─── Passage provided ───
Following the “Jesus Trajectory” Reflections on the theme of Violence in the Old Testament, and a proposal for faithful Christian interpretation of scripture.

following the Jesus trajectory
following the Jesus trajectory

The subject of violence in the bible is much larger than a study of the word “violence” itself, but I thought it would be interesting to start there.

After reading the nearly 60 texts from a concordance search of the word “violence”, (Hebrew: hamas) here are some general conclusions:

  • Violence is linked with evil – evil people, evil plans, accompanied by murderous anger (Proverbs 10:11)
  • Violence is judged as sinful, cursed, will come back on the ones who use it against others, it fills the land and necessitates God’s judgment (Psalm 7:16; 11:5)
  • Violence is linked with court fraud (Ex 23:1; Ps 35:11)
  • One cries out to God to be safe from violence and violent people (2 Samuel 22:3)
  • Violence is a sign of innocence is not having violence on  your hands (Job 16:17)
  • According to the prophets, in the future time of restoration violence will be finished, not heard of anymore (Isaiah 60:18)

So it’s never a good thing, never excused or justified.  It’s always evil, done by evil people, a reason for the righteous to cry out to God and a reason for God to judge the ones who practice it.

Tension in the OT over violence

1.  From the beginning, with Cain’s murder of Abel and Lamech’s boast about killing a boy who hurt him (Gen 4) to the story of the flood in which violence is twice cited as a reason for judgment (Gen 6:11, 13), violence plays a large role and is consistently condemned by God as evil.  And so God destroys the world by a flood – and act of world-wide holy war, leaving no man woman or child alive, except the one family on the ark and the animals they saved; an act of violence on a world-engulfing level.  Violence is used to punish people for being violent.

2.  Just as the death penalty is used against murderers, so violence is used as a punishment for idolatry.  Especially held up as an example of the worst form of idolatry is worship of the god Molech because it includes sacrificing children in the fire (Jer 32:35).  And so because of this extreme, cruel violence, those who practice it must be killed by stoning (Lev 20).

3.  Amos begins with the roaring of the lion, YHWH who encircles surrounding nations and condemns them for extreme acts of violence against other nations, and for this sin he promises their violent destruction.   King Jehu puts an end to the brutal and idolatrous reign of king Ahab (wife Jezebel) by a horrific bloodbath, which is condemned by the prophet Hosea  (2 Kings 10; Hosea 1).

4.  Specific acts of violence are remembered as praiseworthy models, such as Phineas’ zeal for YHWH which motivated him to drive a spear through the copulating couple who had “yolked themselves to the Baal of Peor” (Numb 25).  In fact all the elders had to execute their fellow Israelites while the Lord punished them by a plague.  Phineas is rewarded; with him God makes (ironically) a “covenant of peace.”  David who was helped by God to kill Goliath and later helped in many battles wants to build a temple, but cannot because of the amount of blood he has on his hands (the Chronicler’s explanation 1 Chr 22:6).

5.  The great liberation from slavery in Egypt is the root experience, formative for the people of Israel, constitutive of their identity.  The great violence of slavery is what Moses reacts to, but over-reacts to, by killing an Egyptian.  But the liberation is finally accomplished by God’s action of killing all the first born of the Egyptians.  The oldest strata of Hebrew poetry celebrates the God who delivered Israel by throwing horse and rider into the sea, violently saving the Hebrews from Egyptian violence (Exod 15).
─── Data lines ───
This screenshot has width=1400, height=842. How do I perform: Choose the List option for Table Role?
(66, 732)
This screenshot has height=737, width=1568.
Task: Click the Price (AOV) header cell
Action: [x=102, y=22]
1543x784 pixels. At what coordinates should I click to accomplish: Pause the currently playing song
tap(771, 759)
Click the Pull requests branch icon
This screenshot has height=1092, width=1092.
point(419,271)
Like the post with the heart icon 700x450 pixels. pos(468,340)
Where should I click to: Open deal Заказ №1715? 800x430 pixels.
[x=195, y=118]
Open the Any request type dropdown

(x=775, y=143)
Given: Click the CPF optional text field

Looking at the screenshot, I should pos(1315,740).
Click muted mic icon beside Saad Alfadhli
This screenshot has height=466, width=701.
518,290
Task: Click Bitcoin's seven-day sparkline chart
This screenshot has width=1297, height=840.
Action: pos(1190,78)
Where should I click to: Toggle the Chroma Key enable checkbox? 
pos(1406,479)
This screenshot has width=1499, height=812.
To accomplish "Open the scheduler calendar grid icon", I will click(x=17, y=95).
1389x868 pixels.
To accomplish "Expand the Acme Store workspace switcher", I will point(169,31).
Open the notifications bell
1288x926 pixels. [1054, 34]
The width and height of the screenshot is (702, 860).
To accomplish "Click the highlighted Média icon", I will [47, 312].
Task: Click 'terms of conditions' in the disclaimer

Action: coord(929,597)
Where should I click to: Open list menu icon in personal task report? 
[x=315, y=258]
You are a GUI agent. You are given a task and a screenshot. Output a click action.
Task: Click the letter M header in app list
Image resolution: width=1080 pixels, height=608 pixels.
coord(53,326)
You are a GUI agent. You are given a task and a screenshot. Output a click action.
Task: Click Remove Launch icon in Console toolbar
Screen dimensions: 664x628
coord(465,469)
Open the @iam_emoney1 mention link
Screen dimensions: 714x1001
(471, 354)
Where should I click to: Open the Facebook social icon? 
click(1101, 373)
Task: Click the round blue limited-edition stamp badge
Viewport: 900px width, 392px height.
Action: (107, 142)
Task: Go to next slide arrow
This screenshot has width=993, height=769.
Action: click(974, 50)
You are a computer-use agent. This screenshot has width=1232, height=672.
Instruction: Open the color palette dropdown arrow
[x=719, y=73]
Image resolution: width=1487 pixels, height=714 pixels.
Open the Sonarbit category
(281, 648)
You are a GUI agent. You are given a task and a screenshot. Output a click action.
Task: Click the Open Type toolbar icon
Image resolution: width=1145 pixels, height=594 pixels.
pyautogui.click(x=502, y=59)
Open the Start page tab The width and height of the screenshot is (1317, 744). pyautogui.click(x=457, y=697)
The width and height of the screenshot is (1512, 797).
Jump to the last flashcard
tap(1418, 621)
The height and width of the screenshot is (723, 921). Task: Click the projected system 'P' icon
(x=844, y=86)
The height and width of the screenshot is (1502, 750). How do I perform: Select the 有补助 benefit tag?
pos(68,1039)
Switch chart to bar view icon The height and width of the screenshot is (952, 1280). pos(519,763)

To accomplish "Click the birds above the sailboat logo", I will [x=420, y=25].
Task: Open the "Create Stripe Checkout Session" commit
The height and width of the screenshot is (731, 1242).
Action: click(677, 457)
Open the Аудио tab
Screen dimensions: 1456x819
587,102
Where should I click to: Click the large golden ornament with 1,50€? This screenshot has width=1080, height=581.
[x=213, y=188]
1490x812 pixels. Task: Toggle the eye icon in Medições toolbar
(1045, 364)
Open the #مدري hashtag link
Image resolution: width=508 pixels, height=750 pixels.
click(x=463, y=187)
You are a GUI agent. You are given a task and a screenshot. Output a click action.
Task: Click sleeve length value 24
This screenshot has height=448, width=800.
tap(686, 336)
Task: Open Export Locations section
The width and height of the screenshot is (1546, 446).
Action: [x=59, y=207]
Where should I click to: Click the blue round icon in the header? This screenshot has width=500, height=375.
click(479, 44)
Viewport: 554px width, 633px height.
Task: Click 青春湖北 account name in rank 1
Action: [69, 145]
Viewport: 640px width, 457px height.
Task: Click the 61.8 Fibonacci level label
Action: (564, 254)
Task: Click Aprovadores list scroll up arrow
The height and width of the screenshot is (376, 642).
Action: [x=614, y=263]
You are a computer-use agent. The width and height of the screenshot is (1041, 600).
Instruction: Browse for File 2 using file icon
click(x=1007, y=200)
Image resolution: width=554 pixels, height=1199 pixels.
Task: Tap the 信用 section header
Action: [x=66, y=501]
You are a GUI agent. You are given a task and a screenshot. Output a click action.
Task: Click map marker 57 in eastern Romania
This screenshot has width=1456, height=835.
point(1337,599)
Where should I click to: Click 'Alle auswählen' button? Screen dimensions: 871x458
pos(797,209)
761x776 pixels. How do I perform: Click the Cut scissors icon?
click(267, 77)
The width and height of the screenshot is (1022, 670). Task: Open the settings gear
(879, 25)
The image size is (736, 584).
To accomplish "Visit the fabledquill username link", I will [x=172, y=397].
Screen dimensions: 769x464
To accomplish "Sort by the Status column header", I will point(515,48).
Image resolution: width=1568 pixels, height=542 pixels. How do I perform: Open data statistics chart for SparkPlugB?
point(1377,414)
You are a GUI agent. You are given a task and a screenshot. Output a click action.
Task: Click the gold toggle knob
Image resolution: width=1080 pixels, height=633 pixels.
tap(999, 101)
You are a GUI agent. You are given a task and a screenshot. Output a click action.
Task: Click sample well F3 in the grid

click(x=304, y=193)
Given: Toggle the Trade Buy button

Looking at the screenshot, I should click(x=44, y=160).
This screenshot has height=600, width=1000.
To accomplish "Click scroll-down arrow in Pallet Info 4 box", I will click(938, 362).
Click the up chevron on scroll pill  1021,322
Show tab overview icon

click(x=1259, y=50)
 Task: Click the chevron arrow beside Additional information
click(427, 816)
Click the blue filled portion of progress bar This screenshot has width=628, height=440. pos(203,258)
───
What is asked –
a - Answer these questions using the essay on violence in the Old Testament above, one line each:
(i) What Hebrew word does the essay give for "violence"?
(ii) According to the Chronicler's explanation, why could David not build a temple?
(iii) Whose reign does King Jehu end, and which prophet condemns his bloodbath?
b - Continue the essay on violence in the Old Testament from its last sentence.

Answers for the tasks –
a -
(i) Hamas.
(ii) Because of the amount of blood he had on his hands.
(iii) King Ahab's reign; the prophet Hosea.

b -
6.  The conquest of the land of Canaan is promised and aided by God who sometimes requires the slaughter of every man, woman and child in acts of herem, or holy war, and who even strips the kingdom from Saul for inadequate slaughter of the Amalekites (1 Sam 15).  But Habakkuk cites the “plunder of many nations” done by the Israelites and the human bloodshed and violence to the earth as a reason why “all that survive of the peoples shall plunder you.”  (Hab 2:8).

7.  The exile itself, Israel’s greatest experience of God’s judgment for her sins, is a massive violence to every level of society, leaving few survivors.  Those who manage to come through the horror alive, in Babylon, are so damaged by the experience that they cannot sing the Lord’s song in a foreign land, but must hang their harps on the willows – as they fantasize about smashing the heads of Babylonian children on the rocks (Ps 137).

8.  The vision of the future time of beating swords into plows and spears into pruning hooks  (Micah 4:3) only further emphasizes that swords and spears are bad things in themselves – regardless of whose hands they are in; and yet there is that hopeful vision of a time of peace to come in which no hand will hold them, neither will people learn how to use them.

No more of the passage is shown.